Been nearly 15 years and although there are some complaints here and there, overall we are still very happy. There are men who keep an interest.


----------



## MaiChi (Jun 20, 2018)

I think when he wants to go to strip clubs, you need to insist that you go with him, or that you would like to go on your own or with your friend. Check his reaction but if it is good for him it must be good for you too. 
There is something grossly wrong with his behaviours and you both need to go for professional help.


----------



## DeEva (Apr 28, 2020)

luxxlife said:


> Raw details:
> He is 35, I just turned 30.I have maintained my weight and looks despite having a child and am considered pretty and sexy looking (32DD with 25 waist and 38 hip/ass ratio at 5'2" with nice face). We have 1 child together. Together 6-7ish years.
> Problem:
> Husband makes excuses like he feels ill (says he has IBS) or is too tired to avoid sex. This happens at all times of the day (I try to initiate). In fact, sometimes if I get all dressed up in lingerie and want to do something he like freezes up and 9/10 times turns it down. The only time we have sex is when he initiattes which is always in bed when we are about to sleep bu just like touching one of my breasts... that is it and thinks that is all I need so he can push me ontop of him and go for like 5 minutes... this is not how it always was but it has been this way for like 3 years now and I am over it. HOWEVER when we go on vacations he has sex the whole time like one to 3 times a day and acts differently so I think he is so full of shhhh using excuses at home and leads me to believe he is cheating, going to strip clubs, and at times I seriously question his sexual preference (if he is straight only because I honestly do not think straight men would turn me down in lingerie trying to initiate in a variety of ways). I have found his browser info on his phone showing he watches porn almost daily to whack off so he is purposely choosing that.
> So I tell myself he is just lazy and contemplate staying together for the sake of our child. I also discovered that if I pretend to cheat on chats or he sees me flirt in person, he then will want to have sex but becomes angry with me, but I do this because I know I will get sex out of it from him. I am at a point where I try to open up discussion of an open relationship so I can get what I need, but he always says no he is monogamous only which I think is total BS, he is purposely not having sex with me and looking at porn. I have asked men in person about this and they all say it is not normal but I don't know if they are honest or maybe even blind to their own behaviors. Are there men out there who maintain interest in their wife after 5 years honestly or would I just be leaving to do the whole thing over again?Thoughts?


the same situation...


----------



## desiresmore (Oct 15, 2013)

Ok this sounds fishy to me. First of all, if you are as pretty/sexy as you claim, with a clear and present sex drive not afraid to tell him what you want - then yes this is a problem with him. I suspect you are right that the health issues are not the problem at home just given what you described about vacation sex. 

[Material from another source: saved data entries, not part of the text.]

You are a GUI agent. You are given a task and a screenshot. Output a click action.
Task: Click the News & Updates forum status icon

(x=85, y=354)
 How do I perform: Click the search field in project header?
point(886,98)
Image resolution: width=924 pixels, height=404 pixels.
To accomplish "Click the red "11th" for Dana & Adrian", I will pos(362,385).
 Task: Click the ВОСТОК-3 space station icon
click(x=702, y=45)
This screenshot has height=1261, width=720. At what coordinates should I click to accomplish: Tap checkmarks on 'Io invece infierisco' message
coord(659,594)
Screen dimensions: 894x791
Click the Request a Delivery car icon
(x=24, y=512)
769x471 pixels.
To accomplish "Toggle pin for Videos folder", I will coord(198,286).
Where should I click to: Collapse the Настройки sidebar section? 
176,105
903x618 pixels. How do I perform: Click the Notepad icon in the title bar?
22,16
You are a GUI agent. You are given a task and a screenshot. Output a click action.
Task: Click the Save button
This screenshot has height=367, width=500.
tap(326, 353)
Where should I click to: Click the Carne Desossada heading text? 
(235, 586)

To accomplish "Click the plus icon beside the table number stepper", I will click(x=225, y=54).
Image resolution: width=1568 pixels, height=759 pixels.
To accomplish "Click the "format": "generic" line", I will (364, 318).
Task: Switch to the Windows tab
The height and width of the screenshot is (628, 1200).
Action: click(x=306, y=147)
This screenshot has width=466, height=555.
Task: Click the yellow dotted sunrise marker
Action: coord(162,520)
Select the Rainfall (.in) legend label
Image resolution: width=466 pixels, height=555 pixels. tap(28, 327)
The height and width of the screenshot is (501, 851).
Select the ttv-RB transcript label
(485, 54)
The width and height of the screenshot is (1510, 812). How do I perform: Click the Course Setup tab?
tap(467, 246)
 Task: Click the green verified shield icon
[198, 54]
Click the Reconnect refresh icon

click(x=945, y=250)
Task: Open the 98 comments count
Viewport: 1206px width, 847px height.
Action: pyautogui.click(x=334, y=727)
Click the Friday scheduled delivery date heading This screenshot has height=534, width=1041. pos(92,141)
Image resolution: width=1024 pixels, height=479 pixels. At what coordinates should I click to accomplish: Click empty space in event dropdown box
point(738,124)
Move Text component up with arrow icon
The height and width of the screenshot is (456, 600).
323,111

So....like others have said, he needs to knock it off with the porn and masturbating. He’s likely spending his sexual energy elsewhere and not having any left for you. And when he does, its selfish and at inconvenient times. It’s also possible he has other sexual outlets and is somehow getting the bulk of his sexual needs met some other way. If that is the case, then I am so sorry. Again its not about you, this has nothing to do with how attractive you are or your weight or anything like that.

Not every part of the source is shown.